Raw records
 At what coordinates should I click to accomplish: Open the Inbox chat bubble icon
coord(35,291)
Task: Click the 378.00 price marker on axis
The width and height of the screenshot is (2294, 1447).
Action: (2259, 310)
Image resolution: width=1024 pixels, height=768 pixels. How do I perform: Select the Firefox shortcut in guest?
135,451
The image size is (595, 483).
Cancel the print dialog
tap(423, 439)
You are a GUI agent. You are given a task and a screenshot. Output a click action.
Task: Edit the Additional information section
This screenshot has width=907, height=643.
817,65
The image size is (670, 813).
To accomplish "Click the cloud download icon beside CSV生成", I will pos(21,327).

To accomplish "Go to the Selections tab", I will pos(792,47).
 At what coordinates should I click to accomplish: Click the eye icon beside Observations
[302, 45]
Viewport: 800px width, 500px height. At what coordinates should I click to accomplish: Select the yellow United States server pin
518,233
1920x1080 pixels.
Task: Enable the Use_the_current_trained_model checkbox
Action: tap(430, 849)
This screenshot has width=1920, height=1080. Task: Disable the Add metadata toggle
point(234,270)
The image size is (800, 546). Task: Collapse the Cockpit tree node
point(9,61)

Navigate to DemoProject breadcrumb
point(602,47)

### Task brief
Copy the entries again without alteration, from the line containing "Viewport: 800px width, 500px" through the line containing "point(9,61)", inclusive.

### Solution to the exercise
Viewport: 800px width, 500px height. At what coordinates should I click to accomplish: Select the yellow United States server pin
518,233
1920x1080 pixels.
Task: Enable the Use_the_current_trained_model checkbox
Action: tap(430, 849)
This screenshot has width=1920, height=1080. Task: Disable the Add metadata toggle
point(234,270)
The image size is (800, 546). Task: Collapse the Cockpit tree node
point(9,61)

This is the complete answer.